| What is required |
Drop every picture and copy exactly the lines from the one with "This screenshot has width=540, height=449." through the last line of the listing below.

| Provided data |
-----

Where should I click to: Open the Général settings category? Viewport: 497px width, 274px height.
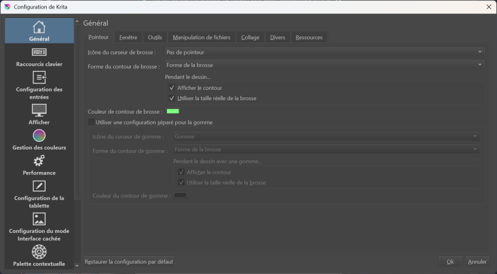pyautogui.click(x=39, y=31)
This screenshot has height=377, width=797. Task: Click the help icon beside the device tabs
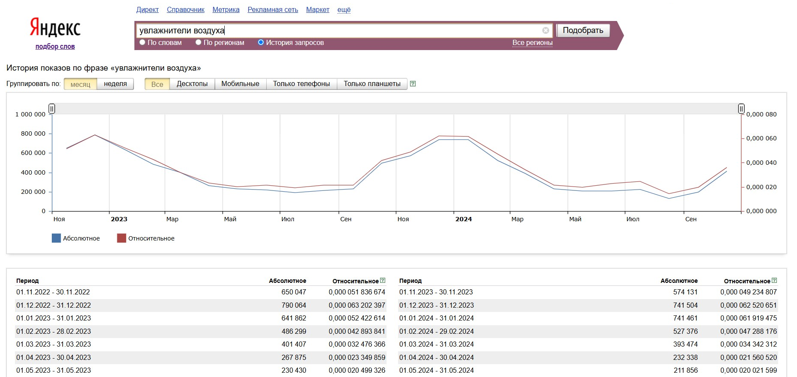[413, 84]
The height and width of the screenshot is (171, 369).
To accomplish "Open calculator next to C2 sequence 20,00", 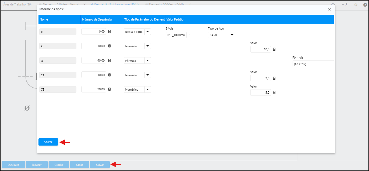I will tap(109, 89).
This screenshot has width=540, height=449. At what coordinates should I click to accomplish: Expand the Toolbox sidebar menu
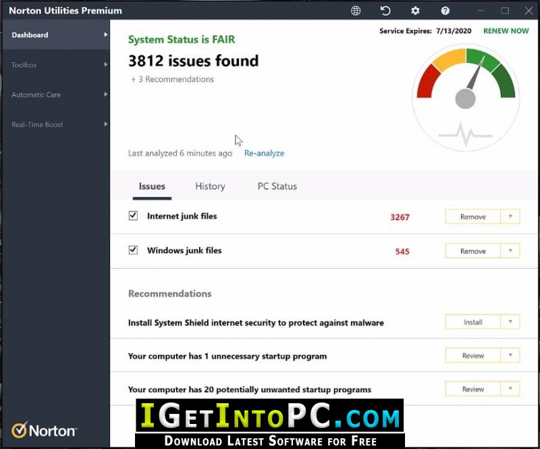[54, 65]
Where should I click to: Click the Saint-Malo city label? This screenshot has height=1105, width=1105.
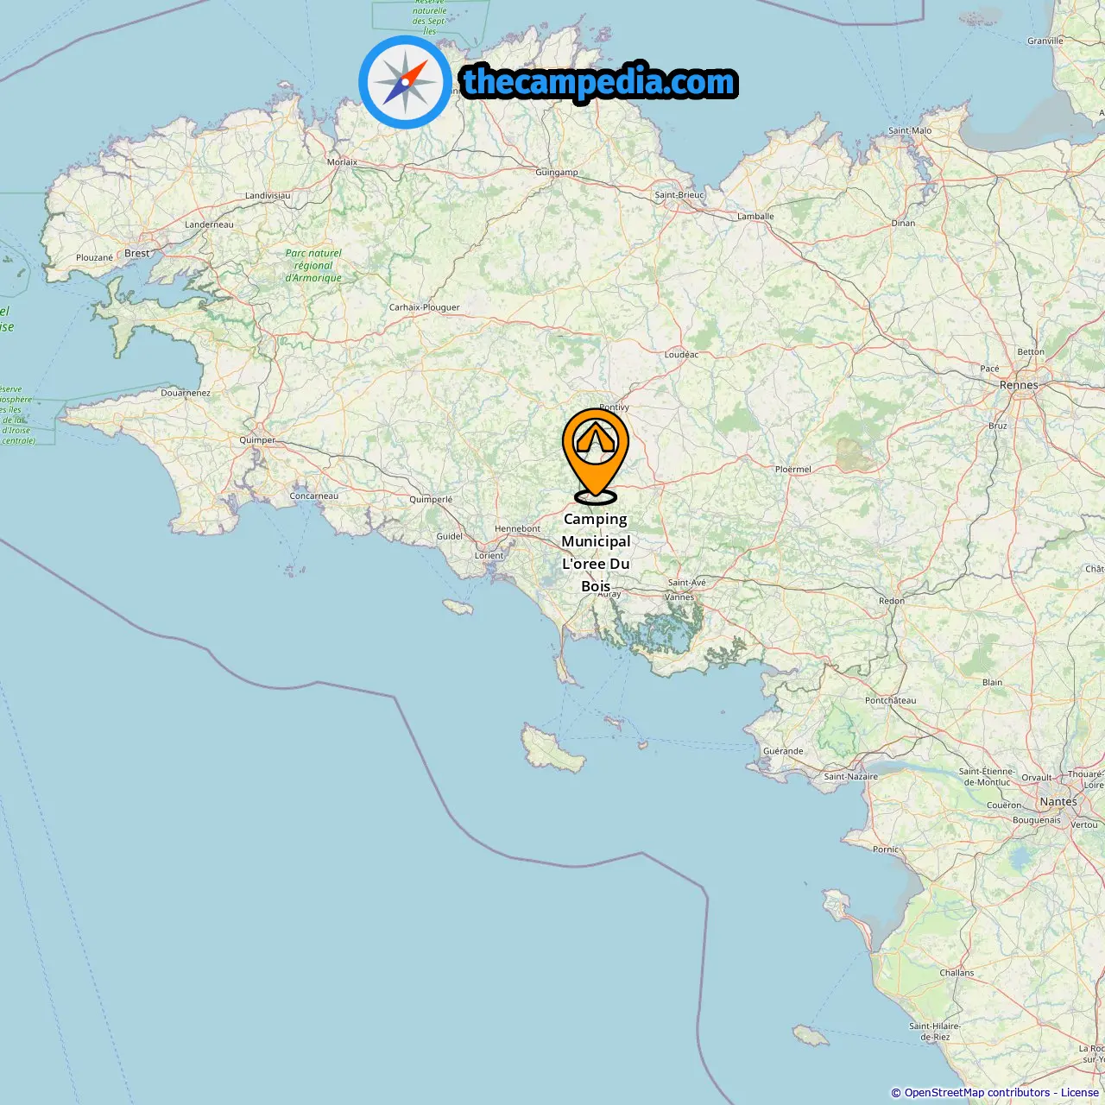click(910, 130)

-----

| Exercise answer |
This screenshot has width=540, height=449. At what coordinates should I click to accomplish: Expand the Toolbox sidebar menu
[54, 65]
Where should I click to: Click the Saint-Malo city label? This screenshot has height=1105, width=1105.
click(910, 130)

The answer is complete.